____ Exercise material

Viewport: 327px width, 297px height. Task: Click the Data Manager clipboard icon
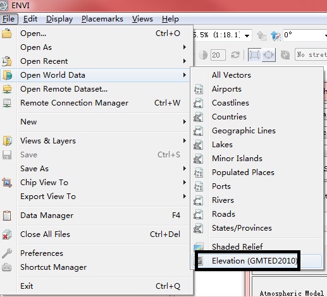pyautogui.click(x=7, y=215)
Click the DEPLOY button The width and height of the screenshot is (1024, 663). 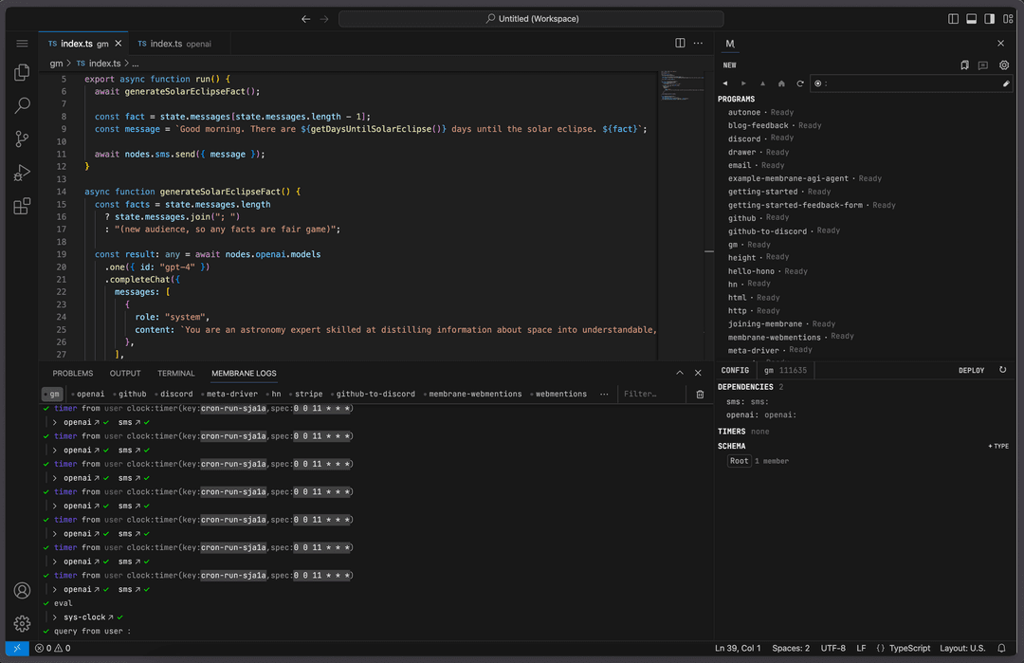pos(971,370)
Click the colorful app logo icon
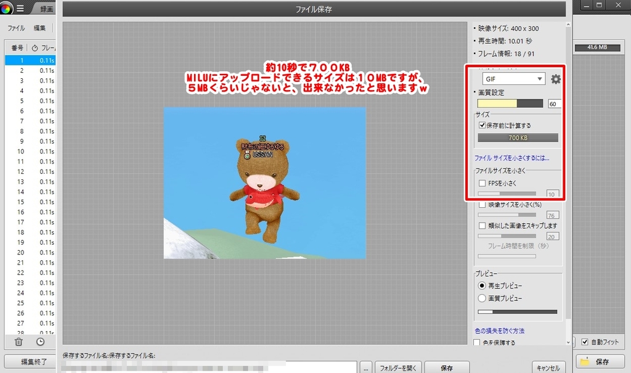The height and width of the screenshot is (373, 631). pyautogui.click(x=6, y=9)
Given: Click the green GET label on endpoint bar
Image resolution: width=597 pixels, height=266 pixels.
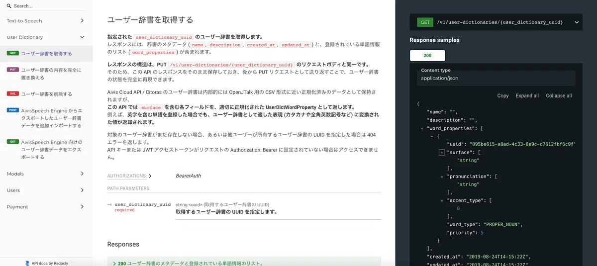Looking at the screenshot, I should pyautogui.click(x=425, y=22).
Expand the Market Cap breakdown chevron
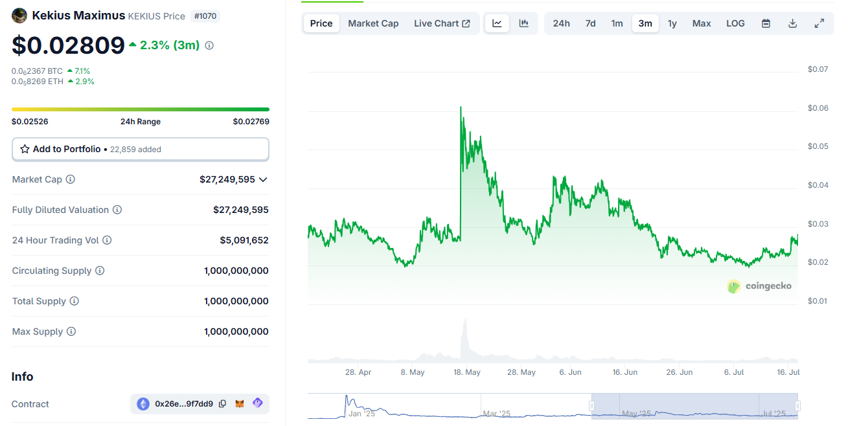The height and width of the screenshot is (426, 857). pyautogui.click(x=263, y=179)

________

#### Requirement:
What is needed is an exact restatement of the lines from the line with "Given: Click the" through the final line of the data, pictures excluded.

#### Solution to this task:
Given: Click the green GET label on endpoint bar
Image resolution: width=597 pixels, height=266 pixels.
Looking at the screenshot, I should pyautogui.click(x=425, y=22).
Expand the Market Cap breakdown chevron
The height and width of the screenshot is (426, 857). pyautogui.click(x=263, y=179)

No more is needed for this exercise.